SriLankan Airlines A321 business class bottom line

SriLankan’s A321neos offer a better experience than you’d find in domestic first class within the US. While I’d no doubt choose a flat bed over this product, I do think that I prefer SriLankan’s business class to Etihad’s business class on this route, as Etihad mostly uses rather outdated A320s for the route.

If you’ve flown SriLankan’s A321 business class, what was your experience like?

  1. I’ve flown this exact route on UL’s a320NEO countless times in J.
    My thoughts echo yours exactly.

  2. I would agree.
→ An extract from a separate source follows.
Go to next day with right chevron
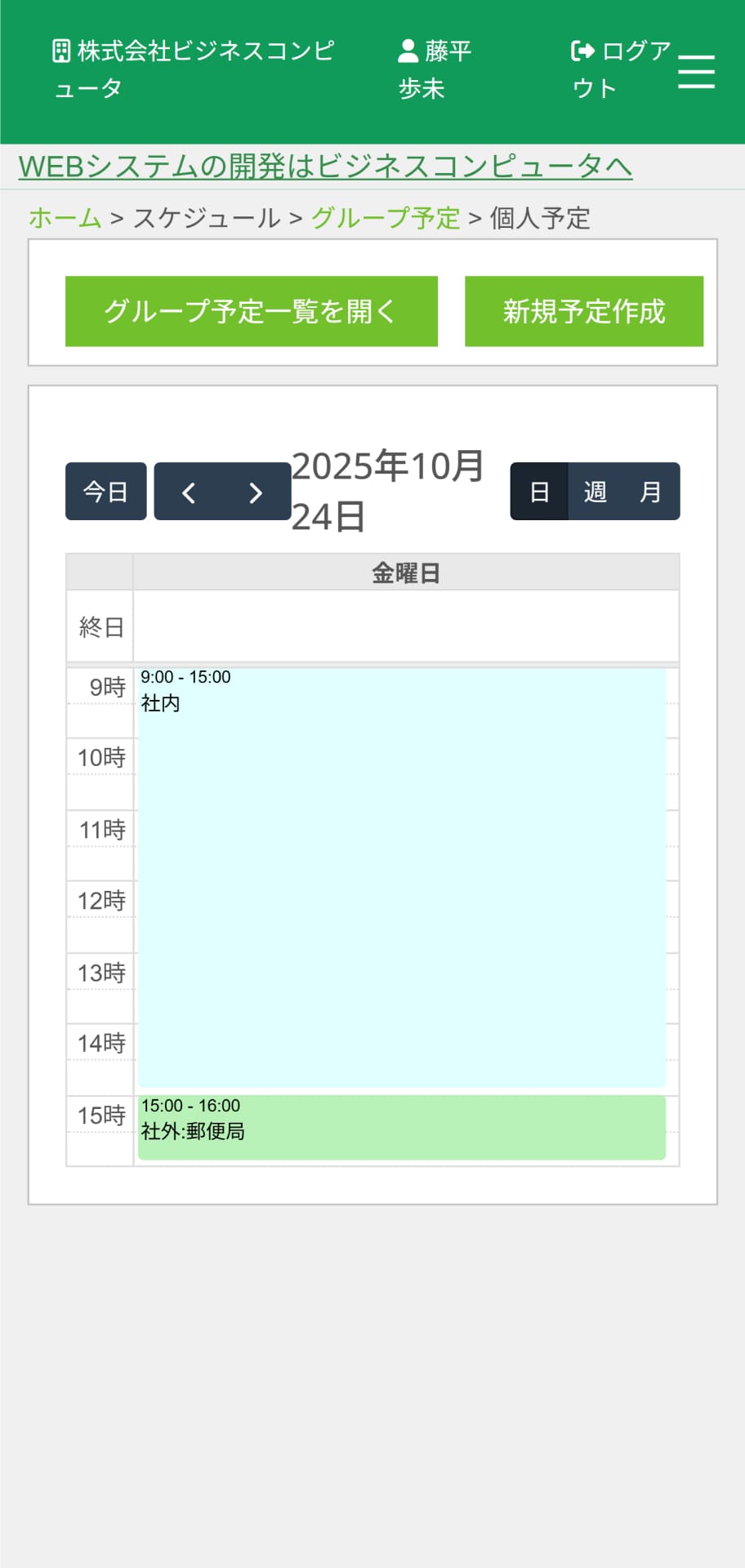745x1568 pixels. point(256,492)
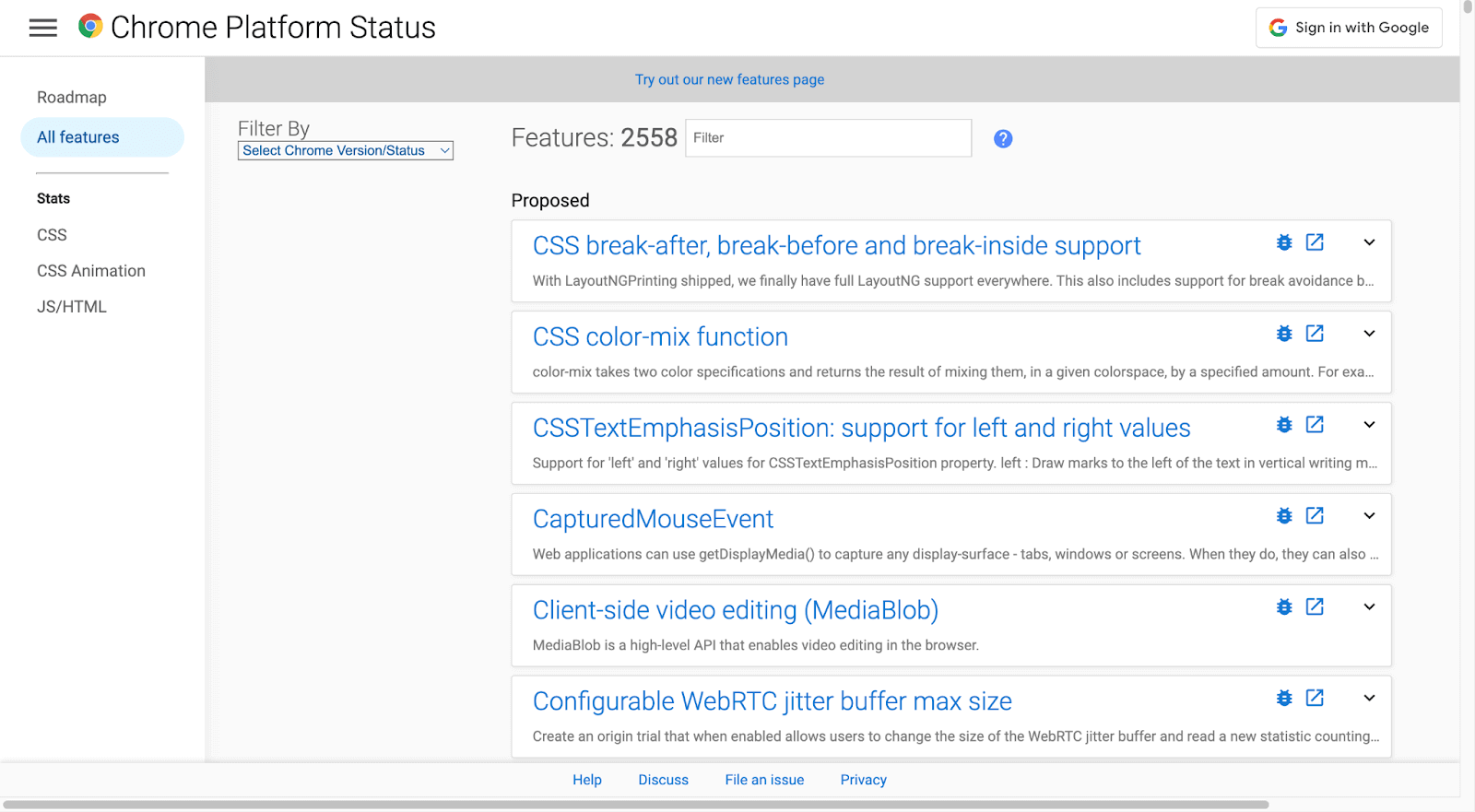Click bug icon on CSS break-after feature
The width and height of the screenshot is (1475, 812).
click(x=1284, y=241)
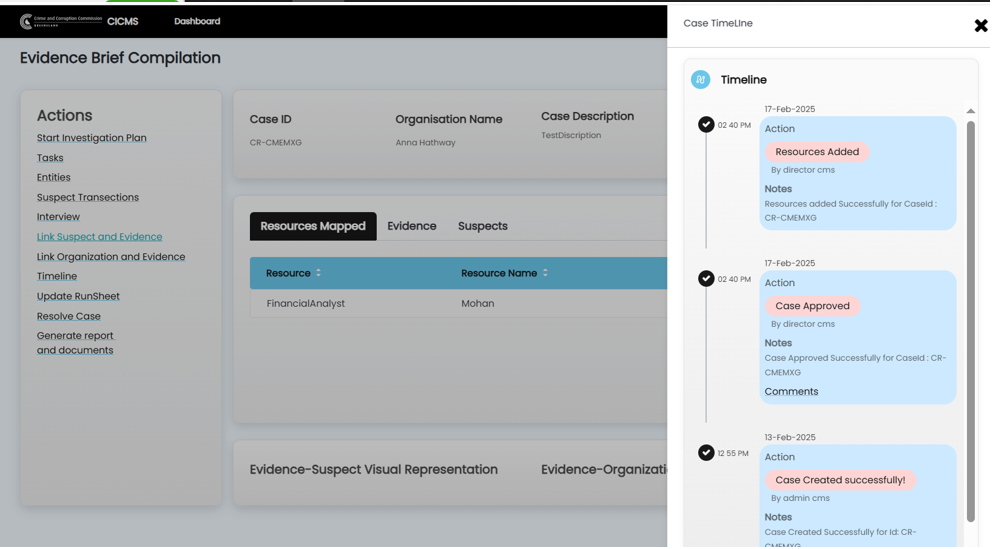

As a principle I try to avoid narrowbodies for anything over 2 hours but sometimes choice is limited.
    Did a few 4-5 hour flights on these planes and it was better than I expected. Not in the least because the seats are reclining quite a bit.
    Looking forward to your KLM experience.

  3. I’ll fly this route next week.
    Cmb-Auh (ul)
    Auh-Cdg (Ey)
    Stopover 2 days
    Cdg-jfk (Af)
    Stopover 2 Months
    Jfk-Fco (Az)
    Stopover 2 days
    Mxp-Del (Ai)
    Del-Cmb (ul)

    I paid 1389$ biz.

    How much you paid? where you credit?

  4. If it’s a true french quality Opera cake, I would take that over any dessert I ever had on a plane. Opera is one of my favorite desserts, and there are very few places where you can find it in US. But that’s a matter of taste, I know. Maybe they offered Sri Lankan desserts to the passengers traveling coach, you could have asked the flight attendant about that.

  5. I look forward to traveling to a few good places someday possibly as my affiliate income increases and a complete transition to side hustle millionaire status is achieved. By the way, do they not have real food on the Sri Lanka flight to Abu Dhabi like well done steak, seafood and grilled chicken? Doesn’t look like there’s any meat on the plate.

  6. The tea service is a really nice touch. I wish more airlines would do signature luxury touches like this that reflect the countries they come from.

  7. SriLankan has nailed the IFE aspect. No Indian full-service carrier provides seatback IFE on a narrowbody, whether in Y or J, and it’s a shame for Indian airlines.

  8. Lucky – how do you know that 3 of the 5 passengers were op-ups? Do you ask the cabin staff, or is there another way that you could tell?

  9. “SriLankan’s A321neos offer a better experience than you’d find in domestic first class within the US.”
    It’s what’s you wrote, it’s true for regular First Class but the First Class on A321T American Airline is far better. I bet United and Delta offer the level of service on transcontinental flights.

  10. A handshake from the purser, while no doubt well intentioned, seems a bit OTT. There are ample opportunities to pick up germs on every aircraft already, without crew facilitating the spread. I think I would ignore the offered hand without drawing attention. I would simply not be comfortable doing something I prefer not to do.

  11. I am not a fan of the seating material. It is a plastic/rubbery seat cover which can leave one feeling…damp 😛

  12. @ glenn t

    Seriously? If you’re so worried about infections maybe you should stop breathing in…?!

    Anyway, he shook hands *before* take off, so presumably that was shortly followed by a hot towel service, giving you a chance to disinfect with a good old scrub.

  13. @The nice (?) Paul
    I stated my opinion. You don’t have to agree. Shaking hands with all and sundry is the most effective way of spreading germs. If you disagree you should read up on the matter.

  14. Get a grip Glenn, stuck on a plane with recycled air for hours with 180 plus people but wont shake a persons hand!